Exercise goal: Reproduce the items verbatim, starting at the line that contains "Where should I click to: Click the key" and stopping after the line that contains "Looking at the screenshot, I should click(x=282, y=105).", with both of those lines included.

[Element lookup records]
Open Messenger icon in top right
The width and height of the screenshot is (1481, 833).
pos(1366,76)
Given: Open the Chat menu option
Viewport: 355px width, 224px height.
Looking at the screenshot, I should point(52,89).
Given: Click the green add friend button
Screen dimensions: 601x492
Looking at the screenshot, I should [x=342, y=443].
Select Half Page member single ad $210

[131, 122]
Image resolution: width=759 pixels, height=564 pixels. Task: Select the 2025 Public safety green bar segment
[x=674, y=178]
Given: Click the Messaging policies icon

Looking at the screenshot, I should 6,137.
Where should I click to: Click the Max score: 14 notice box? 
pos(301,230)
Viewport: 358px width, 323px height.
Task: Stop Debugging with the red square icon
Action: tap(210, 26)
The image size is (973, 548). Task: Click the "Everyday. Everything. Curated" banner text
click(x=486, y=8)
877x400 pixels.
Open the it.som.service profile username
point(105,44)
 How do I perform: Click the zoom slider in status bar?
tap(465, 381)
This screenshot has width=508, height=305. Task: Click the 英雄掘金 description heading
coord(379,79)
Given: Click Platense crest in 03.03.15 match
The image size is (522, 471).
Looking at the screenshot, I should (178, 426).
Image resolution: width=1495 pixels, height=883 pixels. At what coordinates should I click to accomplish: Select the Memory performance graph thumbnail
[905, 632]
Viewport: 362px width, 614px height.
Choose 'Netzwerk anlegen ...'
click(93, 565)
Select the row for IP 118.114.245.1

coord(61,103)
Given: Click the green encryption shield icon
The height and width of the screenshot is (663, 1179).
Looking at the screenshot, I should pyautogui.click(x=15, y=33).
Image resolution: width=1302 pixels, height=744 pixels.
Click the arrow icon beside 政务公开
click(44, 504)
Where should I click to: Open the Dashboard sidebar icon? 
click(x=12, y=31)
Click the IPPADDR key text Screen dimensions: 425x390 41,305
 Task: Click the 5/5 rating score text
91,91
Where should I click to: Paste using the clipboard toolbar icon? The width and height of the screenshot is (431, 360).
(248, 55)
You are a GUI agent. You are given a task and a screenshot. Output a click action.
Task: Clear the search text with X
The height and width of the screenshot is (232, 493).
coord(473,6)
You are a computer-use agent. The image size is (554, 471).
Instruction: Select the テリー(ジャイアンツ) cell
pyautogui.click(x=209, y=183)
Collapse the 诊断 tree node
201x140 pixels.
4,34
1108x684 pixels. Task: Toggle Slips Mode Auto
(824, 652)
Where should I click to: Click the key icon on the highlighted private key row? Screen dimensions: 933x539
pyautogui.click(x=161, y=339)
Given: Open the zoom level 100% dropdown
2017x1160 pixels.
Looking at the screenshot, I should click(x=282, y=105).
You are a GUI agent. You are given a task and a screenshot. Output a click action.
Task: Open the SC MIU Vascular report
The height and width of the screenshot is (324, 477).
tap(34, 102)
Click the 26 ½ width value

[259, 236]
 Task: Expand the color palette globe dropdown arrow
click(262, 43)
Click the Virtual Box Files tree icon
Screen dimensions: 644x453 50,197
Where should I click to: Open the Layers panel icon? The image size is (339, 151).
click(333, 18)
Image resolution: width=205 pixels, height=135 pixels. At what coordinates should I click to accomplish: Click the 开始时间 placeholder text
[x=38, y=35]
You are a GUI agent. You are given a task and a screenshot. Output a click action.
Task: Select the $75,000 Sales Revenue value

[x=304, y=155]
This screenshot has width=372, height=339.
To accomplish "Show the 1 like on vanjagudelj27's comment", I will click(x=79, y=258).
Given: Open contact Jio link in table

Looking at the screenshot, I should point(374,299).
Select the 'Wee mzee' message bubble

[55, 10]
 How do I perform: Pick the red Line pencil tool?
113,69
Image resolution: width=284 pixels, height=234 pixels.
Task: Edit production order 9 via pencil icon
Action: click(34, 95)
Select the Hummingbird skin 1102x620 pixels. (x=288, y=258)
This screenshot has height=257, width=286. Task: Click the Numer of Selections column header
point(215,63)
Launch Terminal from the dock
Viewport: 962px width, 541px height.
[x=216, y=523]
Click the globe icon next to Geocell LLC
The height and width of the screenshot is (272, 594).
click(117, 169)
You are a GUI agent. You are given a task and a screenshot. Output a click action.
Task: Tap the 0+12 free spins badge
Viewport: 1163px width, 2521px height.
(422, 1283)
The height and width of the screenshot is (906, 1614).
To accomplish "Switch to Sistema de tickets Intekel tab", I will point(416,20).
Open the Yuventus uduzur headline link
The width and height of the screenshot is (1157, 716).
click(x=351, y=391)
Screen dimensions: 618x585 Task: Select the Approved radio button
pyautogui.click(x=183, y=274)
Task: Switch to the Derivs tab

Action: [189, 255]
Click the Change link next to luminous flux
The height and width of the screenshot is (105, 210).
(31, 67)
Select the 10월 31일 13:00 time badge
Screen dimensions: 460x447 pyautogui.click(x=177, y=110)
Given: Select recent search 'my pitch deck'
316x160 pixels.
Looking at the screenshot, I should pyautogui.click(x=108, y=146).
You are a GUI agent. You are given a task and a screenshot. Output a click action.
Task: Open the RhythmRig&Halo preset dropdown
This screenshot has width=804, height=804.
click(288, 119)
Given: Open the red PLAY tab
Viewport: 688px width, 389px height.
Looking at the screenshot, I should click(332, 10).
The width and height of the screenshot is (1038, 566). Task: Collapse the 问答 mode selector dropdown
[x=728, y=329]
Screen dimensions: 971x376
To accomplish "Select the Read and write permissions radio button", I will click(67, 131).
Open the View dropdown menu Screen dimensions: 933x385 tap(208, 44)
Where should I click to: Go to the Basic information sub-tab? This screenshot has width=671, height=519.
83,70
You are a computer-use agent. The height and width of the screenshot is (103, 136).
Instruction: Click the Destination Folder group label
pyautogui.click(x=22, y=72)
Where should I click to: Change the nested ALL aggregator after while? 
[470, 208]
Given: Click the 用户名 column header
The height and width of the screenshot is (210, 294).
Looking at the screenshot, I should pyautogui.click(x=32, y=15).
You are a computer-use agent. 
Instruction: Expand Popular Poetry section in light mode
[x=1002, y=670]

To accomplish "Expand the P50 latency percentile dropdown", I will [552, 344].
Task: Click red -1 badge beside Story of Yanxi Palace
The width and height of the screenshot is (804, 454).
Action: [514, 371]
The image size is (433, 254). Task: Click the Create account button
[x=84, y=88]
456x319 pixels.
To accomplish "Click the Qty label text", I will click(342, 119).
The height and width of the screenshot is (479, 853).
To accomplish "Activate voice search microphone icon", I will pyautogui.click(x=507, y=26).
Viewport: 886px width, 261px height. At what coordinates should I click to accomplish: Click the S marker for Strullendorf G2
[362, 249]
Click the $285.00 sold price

Output for this exercise:
Where should I click to: Click the key icon on the highlighted private key row? Screen dimensions: 933x539
pyautogui.click(x=161, y=339)
Given: Open the zoom level 100% dropdown
2017x1160 pixels.
Looking at the screenshot, I should click(x=282, y=105).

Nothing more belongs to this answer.